Life became busy with playgroups, preschool and school. In order to recharge everyone’s batteries we took a family holiday to the Gold Coast and to visit my parents in Mt Tambourine. At some stage I became concerned about the amount of car sickness I seemed to be experiencing, even when I wasn't in the car. Coffee was a no go as well, so I did the sensible thing and bought a pregnancy test at the Australia Fair Shopping Centre and traipsed off to the toilets to determine my condition. A bit of an authority on pregnancy tests by now, it took me less than the prescribed three minutes to spot the blue line. Number five was on his or her way.

Back in the tropics, our neighbours were also becoming conscious of the fact that Newman was also going to have a new baby brother or sister. Probably due to the fact that they had all that lovely spare time to sleep in and get up to other activities, whilst their son was eating us out of house and home!


Newman the neighbour, as previously mentioned was an enterprising young lad. On many occasions he instigated the establishment of lemonade stands or fruit stands (mangoes that had fallen off our tree) on the footpath out the front of our house. By now, Thaddeus was only about nine and Newman and Jonah, seven years of age, and yet the entrepreneurial skills of the trio were unmistakable. One time, Newman got wind of the council allowing a one off opportunity for a free stall to be set up at the local Cotter’s markets. Systematically the three of them ransacked every cupboard in our house, managing to collect an assortment of eclectic items. These articles were professionally price-tagged and catalogued, loaded into the back of Newman’s father’s utility, and no doubt hawked to the various naïve wretches wandering the markets that day.
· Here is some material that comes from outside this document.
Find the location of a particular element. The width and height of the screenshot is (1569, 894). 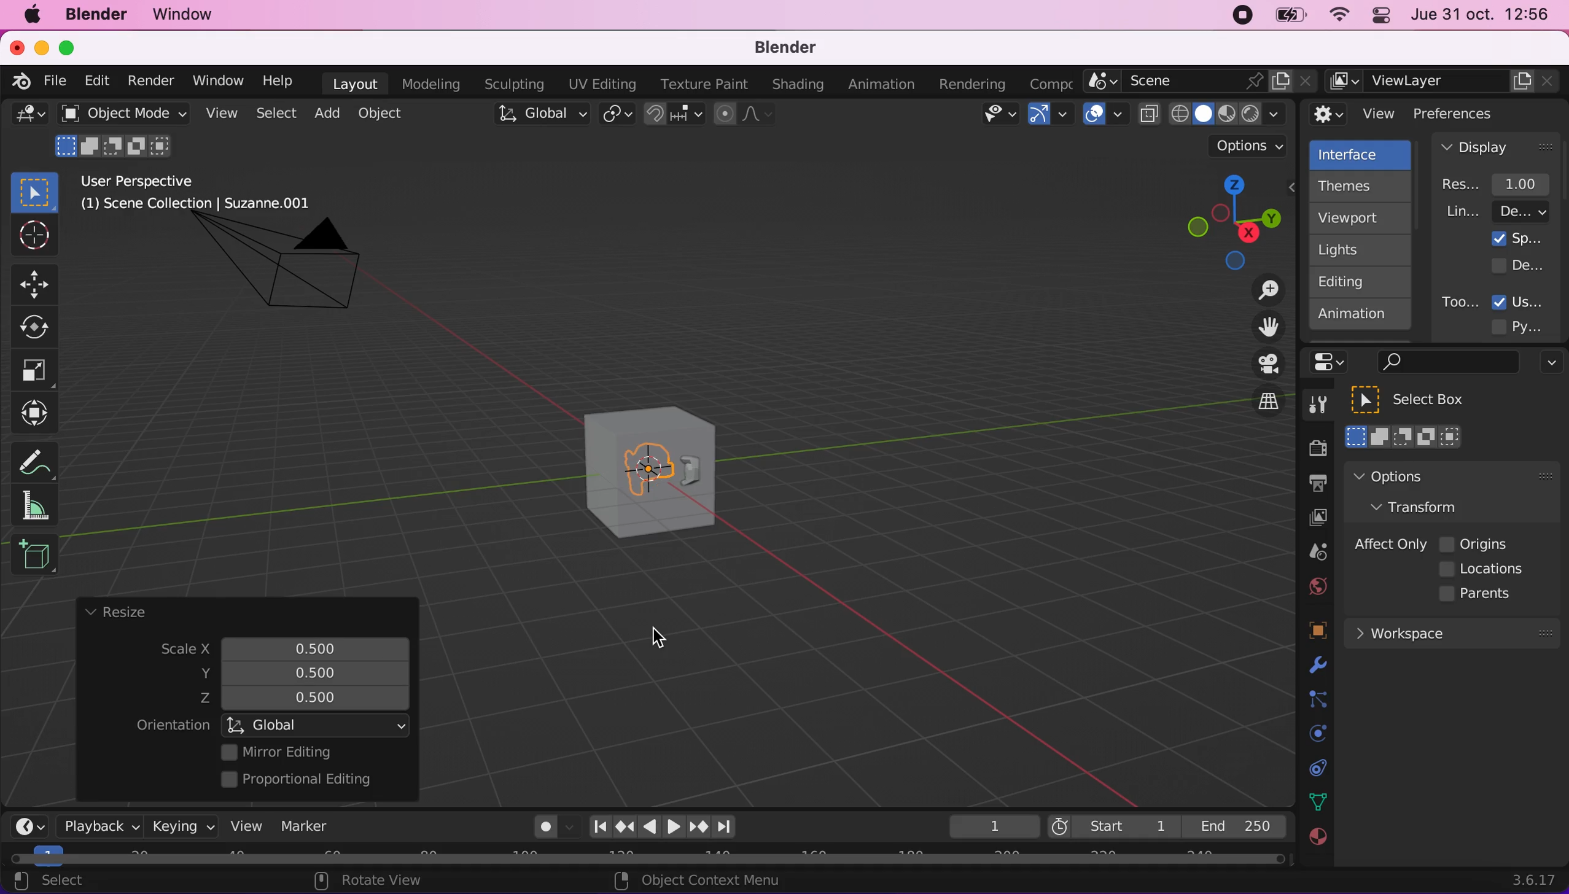

orientation is located at coordinates (173, 726).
The boys made an absolute killing. Returning home with jubilant faces and pockets stuffed with filthy lucre, they celebrated their success with copious amounts of lollies they’d bought on their way home. For months after that, there were many occasions when I’d go combing the house for some inexplicably missing item and could never find it. Newman, Thaddeus and Jonah are still marvellous friends and in keeping with their economic aspirations and creative flair, formed a band in their early years of university. They don’t celebrate their successes with lollies any more though.
                            Jonah and Hagar at front, Newman behind.